Jair, nosso jovem defensor, cometeu um deslize. Um erro bobo, que lhe custou um cartão vermelho, logo aos 27 do primeiro tempo.
Um filme revisto. Renato Paiva com certeza assistiu à final da Libertadores no ano passado. Conhece a equipe que tem nas mãos. Não abdicou da vitória. Fez mudanças táticas. Nenhuma substituição.
A decisão se mostrou acertada. Pouco tempo depois, o Botafogo marcava o único gol do jogo. Igor Jesus fez milagres em campo. Ancelotti, nas cabines do estádio Nílton Santos, deve ter ficado na dúvida para as próximas convocações do escrete brasileiro.
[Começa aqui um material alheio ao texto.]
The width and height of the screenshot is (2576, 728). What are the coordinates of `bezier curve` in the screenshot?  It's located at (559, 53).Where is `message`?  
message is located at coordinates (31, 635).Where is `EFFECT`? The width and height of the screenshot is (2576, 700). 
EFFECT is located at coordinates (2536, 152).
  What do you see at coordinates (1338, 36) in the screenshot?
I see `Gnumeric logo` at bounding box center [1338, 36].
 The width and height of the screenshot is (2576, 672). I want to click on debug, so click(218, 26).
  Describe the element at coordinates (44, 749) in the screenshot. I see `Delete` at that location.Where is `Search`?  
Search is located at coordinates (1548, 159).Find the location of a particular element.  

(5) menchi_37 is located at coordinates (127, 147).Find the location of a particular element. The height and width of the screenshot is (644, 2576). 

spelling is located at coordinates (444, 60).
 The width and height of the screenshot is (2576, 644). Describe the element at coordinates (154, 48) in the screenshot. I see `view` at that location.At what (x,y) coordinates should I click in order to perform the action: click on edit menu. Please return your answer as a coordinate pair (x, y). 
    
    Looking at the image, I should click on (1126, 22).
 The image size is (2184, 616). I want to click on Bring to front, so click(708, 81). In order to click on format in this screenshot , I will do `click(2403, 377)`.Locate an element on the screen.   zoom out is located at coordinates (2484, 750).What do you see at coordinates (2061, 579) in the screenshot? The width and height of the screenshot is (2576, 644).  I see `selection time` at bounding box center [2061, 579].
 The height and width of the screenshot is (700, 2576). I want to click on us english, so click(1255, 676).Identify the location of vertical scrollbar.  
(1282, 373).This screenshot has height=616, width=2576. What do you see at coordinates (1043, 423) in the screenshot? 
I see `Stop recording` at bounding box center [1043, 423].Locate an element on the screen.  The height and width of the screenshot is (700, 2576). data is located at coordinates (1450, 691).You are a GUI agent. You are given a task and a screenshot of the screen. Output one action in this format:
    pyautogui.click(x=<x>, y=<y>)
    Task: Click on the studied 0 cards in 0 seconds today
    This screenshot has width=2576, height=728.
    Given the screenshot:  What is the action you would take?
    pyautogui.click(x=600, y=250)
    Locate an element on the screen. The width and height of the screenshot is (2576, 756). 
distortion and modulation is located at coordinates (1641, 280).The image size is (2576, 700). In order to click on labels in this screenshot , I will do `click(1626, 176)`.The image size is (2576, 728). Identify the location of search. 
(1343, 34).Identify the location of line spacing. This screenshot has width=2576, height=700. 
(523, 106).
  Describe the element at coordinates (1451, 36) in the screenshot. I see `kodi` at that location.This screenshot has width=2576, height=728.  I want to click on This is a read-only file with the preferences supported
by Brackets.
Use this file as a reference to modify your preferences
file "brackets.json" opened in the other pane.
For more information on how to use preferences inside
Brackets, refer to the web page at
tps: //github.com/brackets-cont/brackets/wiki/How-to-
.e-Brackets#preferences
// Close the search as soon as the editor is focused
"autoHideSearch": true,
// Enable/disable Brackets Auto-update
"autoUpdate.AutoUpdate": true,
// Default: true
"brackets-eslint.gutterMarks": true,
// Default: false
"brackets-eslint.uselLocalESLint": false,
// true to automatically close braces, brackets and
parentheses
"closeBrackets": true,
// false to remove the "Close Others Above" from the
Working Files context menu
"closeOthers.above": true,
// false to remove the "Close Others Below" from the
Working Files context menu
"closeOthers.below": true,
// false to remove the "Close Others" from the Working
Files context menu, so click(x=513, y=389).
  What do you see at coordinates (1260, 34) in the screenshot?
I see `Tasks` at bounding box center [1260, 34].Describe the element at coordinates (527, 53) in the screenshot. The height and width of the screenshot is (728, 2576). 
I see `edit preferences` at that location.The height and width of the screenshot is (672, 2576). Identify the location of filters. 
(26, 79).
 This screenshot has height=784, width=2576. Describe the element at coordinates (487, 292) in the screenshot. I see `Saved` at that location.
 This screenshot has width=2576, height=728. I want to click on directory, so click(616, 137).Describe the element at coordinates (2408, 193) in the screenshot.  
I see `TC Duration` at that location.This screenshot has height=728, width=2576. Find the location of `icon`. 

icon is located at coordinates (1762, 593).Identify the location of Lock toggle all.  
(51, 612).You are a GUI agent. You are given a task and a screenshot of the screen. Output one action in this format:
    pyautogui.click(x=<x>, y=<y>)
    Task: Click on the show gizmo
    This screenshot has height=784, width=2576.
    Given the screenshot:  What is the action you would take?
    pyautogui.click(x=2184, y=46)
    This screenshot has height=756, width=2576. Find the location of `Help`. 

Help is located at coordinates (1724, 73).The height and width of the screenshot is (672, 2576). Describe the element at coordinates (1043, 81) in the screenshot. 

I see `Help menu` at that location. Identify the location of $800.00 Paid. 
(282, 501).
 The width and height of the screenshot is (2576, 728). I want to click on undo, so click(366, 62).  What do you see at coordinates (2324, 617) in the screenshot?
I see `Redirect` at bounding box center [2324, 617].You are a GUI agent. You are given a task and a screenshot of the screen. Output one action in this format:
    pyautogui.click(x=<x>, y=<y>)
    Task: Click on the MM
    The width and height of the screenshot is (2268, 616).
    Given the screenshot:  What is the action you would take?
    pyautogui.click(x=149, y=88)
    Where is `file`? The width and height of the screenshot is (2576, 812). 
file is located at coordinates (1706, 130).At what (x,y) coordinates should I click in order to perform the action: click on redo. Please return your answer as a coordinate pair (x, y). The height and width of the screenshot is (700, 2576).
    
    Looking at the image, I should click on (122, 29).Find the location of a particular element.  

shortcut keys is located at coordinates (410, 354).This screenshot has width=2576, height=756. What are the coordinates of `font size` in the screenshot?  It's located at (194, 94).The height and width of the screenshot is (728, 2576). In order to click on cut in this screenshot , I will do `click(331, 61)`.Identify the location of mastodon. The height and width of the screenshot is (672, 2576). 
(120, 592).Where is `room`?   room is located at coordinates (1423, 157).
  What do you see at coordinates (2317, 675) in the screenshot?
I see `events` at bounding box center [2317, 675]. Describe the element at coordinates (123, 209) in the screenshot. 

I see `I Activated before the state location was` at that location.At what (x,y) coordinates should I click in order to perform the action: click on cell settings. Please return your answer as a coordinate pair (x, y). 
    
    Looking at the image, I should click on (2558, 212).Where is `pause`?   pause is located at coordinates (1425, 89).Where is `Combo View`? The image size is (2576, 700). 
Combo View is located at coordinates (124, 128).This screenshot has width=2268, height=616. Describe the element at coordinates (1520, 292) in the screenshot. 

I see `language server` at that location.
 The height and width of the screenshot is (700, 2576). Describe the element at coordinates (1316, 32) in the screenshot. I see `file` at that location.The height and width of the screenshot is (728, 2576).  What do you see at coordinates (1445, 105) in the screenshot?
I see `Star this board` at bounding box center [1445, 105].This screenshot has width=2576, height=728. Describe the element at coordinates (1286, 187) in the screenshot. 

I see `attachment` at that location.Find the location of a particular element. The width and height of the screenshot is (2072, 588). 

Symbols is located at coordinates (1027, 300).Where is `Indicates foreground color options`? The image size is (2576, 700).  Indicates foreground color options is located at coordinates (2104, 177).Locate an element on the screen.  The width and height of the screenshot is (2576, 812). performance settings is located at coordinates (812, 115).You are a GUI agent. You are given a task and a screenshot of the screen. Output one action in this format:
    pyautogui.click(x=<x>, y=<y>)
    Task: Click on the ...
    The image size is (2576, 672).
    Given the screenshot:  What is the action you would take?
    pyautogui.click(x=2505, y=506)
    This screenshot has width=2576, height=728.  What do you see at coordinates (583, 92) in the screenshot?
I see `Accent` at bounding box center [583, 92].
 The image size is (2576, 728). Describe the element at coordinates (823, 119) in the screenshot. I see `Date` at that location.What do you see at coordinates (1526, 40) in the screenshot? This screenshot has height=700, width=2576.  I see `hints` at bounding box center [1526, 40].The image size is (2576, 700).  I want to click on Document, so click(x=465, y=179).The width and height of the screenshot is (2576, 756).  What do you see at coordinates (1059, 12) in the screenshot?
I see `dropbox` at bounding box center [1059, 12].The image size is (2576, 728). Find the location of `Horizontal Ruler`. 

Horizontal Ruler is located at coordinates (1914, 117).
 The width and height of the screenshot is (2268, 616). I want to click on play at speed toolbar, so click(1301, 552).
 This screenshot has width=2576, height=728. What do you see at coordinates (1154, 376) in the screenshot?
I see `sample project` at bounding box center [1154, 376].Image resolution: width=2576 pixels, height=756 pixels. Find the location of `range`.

Veio o segundo tempo. Tivemos mais chances. Um gol anulado após a revisão do VAR. No final, suportamos a pressão dos chilenos. Bolas cruzadas na área, a esmo. A velha tática do chuveirinho. Sinal de desespero.
Saímos com uma vitória heroica. Mais um capítulo da nova História botafoguense.
Mais de trinta e cinco mil espectadores viram o improvável acontecer mais uma vez.
Um triunfo que mostra a fibra dos jogadores. Uma mudança cabal na cultura do clube.
Renato Paiva também provou o seu ponto. Esforçou-se para descobrir uma solução com as peças de que dispunha. Já passou da hora de reconhecermos a sua competência.
Se vierem os reforços especulados – no Botafogo da era SAF, tudo, absolutamente tudo pode acontecer, para o bem ou para o mal – se eles vierem, repito, temos ainda a esperança de títulos em 2025.
De qualquer modo, uma coisa é certa: temos uma equipe capaz dos mais incríveis exemplos de superação.
Se não for o bastante para levantar uma taça, já é ao menos uma grande lição de vida.